## What this task involves
Tally how many lines of the records below contain the string "computer", and give only that number.

## Material provided
---
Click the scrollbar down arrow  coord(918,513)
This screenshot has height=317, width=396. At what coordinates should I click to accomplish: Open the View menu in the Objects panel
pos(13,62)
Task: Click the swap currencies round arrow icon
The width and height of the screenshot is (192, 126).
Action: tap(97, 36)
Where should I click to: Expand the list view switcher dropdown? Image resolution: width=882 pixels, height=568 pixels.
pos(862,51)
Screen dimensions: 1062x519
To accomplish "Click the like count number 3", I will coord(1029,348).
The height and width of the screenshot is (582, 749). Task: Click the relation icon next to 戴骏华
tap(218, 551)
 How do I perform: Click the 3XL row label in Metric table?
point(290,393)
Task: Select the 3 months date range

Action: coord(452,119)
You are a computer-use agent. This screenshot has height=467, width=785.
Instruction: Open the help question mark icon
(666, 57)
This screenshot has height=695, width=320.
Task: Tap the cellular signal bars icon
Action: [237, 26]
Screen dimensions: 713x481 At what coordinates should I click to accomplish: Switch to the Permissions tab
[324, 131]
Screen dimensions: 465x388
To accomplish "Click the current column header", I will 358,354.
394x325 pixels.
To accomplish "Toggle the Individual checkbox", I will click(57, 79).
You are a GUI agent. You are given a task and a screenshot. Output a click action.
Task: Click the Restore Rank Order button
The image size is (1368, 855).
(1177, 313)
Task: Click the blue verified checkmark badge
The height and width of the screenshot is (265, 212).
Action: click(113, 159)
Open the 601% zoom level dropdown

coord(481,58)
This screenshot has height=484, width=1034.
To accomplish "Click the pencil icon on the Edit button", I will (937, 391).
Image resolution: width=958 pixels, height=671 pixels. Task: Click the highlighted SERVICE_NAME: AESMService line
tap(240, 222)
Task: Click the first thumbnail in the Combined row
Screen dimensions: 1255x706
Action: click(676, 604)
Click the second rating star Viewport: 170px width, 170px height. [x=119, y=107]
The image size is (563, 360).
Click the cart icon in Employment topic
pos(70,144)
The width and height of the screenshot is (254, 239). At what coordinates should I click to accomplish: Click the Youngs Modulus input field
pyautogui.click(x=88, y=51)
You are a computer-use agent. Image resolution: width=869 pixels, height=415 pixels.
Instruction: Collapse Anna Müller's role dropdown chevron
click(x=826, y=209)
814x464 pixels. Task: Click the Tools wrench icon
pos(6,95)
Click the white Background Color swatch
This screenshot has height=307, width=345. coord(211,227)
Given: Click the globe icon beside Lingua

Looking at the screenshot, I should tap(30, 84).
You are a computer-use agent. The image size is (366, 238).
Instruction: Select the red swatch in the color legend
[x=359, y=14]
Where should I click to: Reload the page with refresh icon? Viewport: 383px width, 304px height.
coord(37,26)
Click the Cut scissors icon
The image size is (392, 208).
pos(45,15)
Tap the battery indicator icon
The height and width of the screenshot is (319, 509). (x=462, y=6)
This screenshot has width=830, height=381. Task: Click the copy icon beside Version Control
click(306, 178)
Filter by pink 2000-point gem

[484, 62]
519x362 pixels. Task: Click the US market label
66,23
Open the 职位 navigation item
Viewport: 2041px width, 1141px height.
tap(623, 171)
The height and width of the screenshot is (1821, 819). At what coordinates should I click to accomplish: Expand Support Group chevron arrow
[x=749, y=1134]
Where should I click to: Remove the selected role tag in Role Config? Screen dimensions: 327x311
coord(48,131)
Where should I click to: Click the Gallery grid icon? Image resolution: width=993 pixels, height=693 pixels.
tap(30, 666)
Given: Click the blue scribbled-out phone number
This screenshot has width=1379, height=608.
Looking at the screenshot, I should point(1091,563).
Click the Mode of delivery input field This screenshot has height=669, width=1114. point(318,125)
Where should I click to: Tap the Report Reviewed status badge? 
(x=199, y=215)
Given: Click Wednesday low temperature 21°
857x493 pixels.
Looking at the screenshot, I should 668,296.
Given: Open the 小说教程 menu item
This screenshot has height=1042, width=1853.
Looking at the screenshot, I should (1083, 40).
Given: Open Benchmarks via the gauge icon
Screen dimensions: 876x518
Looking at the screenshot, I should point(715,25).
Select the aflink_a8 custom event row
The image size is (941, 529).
---
## Final answer
3